Limit: Rahasia Si Pencuri

Syafira Muna
Chapter #11

Yang Terbaik Di Antara Yang Baik

Sebenarnya, meskipun SMAKTASA sudah setara dengan SMATASA yang merupakan sekolah favorit di kabupaten, tapi tetap saja tak sempurna. Secara kualitas lingkungan, SMAKTASA memang aman. Minim kecurangan, keadilan berdiri tegak dan perisakan punah total. Namun selalu ada yang terpandai di antara yang pandai, selalu ada yang terbaik di antara yang baik, itu pasti.

Dalam ruang lingkup kelas, SMAKTASA punya satu yang paling top. Kelas dengan problematika siswa paling minim, paling kompak dalam kedisiplinan dan punya nilai rata-rata kelas paling tinggi sejurusan, seangkatan, se-sekolah tahun ini dan tahun lalu, bahkan sepanjang sejarah berdirinya SMAKTASA.

Sembilan puluh dua. Kurang gila apa? Jadi siswa terbodoh di kelas tersebut tak akan punya nilai di bawah delapan puluh di rapornya.

Tetapi menjadi kelas terbaik di SMAKTASA bukan tanpa pengorbanan. Semua anggota merasakan neraka sebelum kelas tersebut dinobatkan sebagai surganya SMAKTASA setelah enam bulan bersekolah. Damai dan tenteram menurut penglihatan orang-orang. Ya, mereka yang di luar sana tak pernah tahu keributan macam apa yang pernah meledak di kelas tersebut. Contohnya, seperti hari itu.

"Enggak ada yang boleh melanggar peraturan atau membantahku!"

Brak!

Kepalan tangan kananku memukul permukaan papan tulis dengan keras. Papan tulis yang sama dengan yang kujebol sisi kanannya dengan tinjuku kemarin saat meredam paksa keributan Zaki dan Delima.

Pagi tadi Ayah baru saja membayar kerugian akibat papan jebol dan aku juga mendapat sangsi tambahan dari konseling. Papan tulis baru belum datang. Jadi seharian ini kelas X APHP 1 terpaksa belajar dengan papan tulis berlubang.

Tapi belum kelar urusan dengan papan itu salah seorang siswi sudah membuat masalah baru dengan memancing amarahku.

Perempuan itu memainkan telepon pintar ketika guru sedang menerangkan. Tak ketahuan guru mata pelajaran tersebut, tetapi ketahuan olehku. Sepasang mataku sempat menangkap jemari gadis itu menyusuri touchscreen telepon pintar di bawah mejanya, tampak sedang mengetik. Sepertinya chatting.

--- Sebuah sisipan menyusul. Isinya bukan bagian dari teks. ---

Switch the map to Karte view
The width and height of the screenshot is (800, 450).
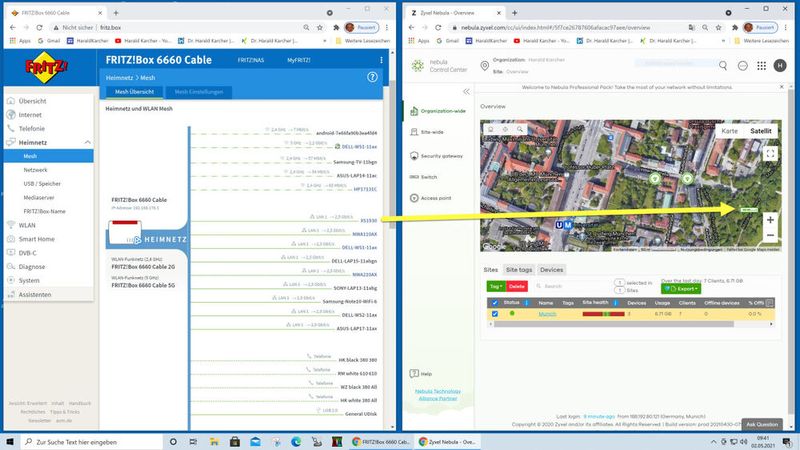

Aku memang tak menegur atau melakukan apapun hingga pelajaran berakhir. Namun setelah guru mengucap salam penutup dan meninggalkan kelas, aku memulai pengadilan kelas dengan gebrakan tadi.

"Peraturannya adalah tidak ada yang memainkan telepon pintar kecuali darurat atau diizinkan oleh guru! Kau masih tak mengerti?!" Aku menatap gadis yang menjadi sasaranku dengan nyalang. 

Sialnya, gadis yang duduk tepat di bangku sebelahku tersebut menyeringai berani. Tak mau kalah begitu saja, ia menjawab lantang, "Cuma soal telepon pintar saja dibesar-besarkan! Lagian, aku enggak ketahuan guru!"